Segment Start: Excerpted data

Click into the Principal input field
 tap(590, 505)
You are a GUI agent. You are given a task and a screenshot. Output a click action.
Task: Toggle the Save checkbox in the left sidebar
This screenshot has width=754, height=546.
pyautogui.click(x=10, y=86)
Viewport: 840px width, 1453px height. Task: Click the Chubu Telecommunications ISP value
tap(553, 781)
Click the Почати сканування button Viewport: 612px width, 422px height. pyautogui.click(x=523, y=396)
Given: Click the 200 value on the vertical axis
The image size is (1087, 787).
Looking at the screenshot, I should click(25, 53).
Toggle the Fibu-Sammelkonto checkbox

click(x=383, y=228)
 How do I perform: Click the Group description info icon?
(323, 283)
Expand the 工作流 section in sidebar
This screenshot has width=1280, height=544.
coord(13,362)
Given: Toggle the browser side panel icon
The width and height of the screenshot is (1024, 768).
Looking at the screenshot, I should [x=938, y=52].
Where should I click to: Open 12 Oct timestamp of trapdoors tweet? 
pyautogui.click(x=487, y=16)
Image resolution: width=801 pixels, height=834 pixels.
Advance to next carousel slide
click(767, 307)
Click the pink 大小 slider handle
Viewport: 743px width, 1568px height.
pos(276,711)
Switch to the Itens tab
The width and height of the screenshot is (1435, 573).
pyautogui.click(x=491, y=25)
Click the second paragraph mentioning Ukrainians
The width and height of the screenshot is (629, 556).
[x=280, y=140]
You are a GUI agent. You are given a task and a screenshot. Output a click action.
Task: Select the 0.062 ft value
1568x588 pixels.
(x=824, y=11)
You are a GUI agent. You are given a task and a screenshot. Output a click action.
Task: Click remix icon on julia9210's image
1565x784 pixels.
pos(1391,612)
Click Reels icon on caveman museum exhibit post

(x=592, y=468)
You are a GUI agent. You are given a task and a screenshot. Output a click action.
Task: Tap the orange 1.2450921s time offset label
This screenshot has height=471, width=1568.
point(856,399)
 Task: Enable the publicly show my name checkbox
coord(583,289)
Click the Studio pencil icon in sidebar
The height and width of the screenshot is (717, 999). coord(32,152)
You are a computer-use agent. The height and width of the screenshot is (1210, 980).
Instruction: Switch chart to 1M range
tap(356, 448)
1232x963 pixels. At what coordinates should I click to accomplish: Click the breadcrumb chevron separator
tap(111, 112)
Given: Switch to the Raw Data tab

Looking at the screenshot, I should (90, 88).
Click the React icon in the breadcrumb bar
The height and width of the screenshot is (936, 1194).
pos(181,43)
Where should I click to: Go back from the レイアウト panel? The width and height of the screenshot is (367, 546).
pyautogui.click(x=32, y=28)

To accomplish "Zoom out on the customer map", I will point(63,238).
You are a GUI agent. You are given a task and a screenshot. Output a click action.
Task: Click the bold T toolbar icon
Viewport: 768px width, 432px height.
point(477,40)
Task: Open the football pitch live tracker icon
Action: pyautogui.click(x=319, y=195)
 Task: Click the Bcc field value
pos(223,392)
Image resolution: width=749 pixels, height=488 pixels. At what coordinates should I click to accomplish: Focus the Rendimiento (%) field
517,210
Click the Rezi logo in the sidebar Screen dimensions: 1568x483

Segment End: Excerpted data

From the line holding "Click the Studio pencil icon in sidebar" to the line holding "Task: Click the bold T toolbar icon", inclusive, restate each line above exactly as written.

The completed task —
Click the Studio pencil icon in sidebar
The height and width of the screenshot is (717, 999). coord(32,152)
You are a computer-use agent. The height and width of the screenshot is (1210, 980).
Instruction: Switch chart to 1M range
tap(356, 448)
1232x963 pixels. At what coordinates should I click to accomplish: Click the breadcrumb chevron separator
tap(111, 112)
Given: Switch to the Raw Data tab

Looking at the screenshot, I should (90, 88).
Click the React icon in the breadcrumb bar
The height and width of the screenshot is (936, 1194).
pos(181,43)
Where should I click to: Go back from the レイアウト panel? The width and height of the screenshot is (367, 546).
pyautogui.click(x=32, y=28)

To accomplish "Zoom out on the customer map", I will point(63,238).
You are a GUI agent. You are given a task and a screenshot. Output a click action.
Task: Click the bold T toolbar icon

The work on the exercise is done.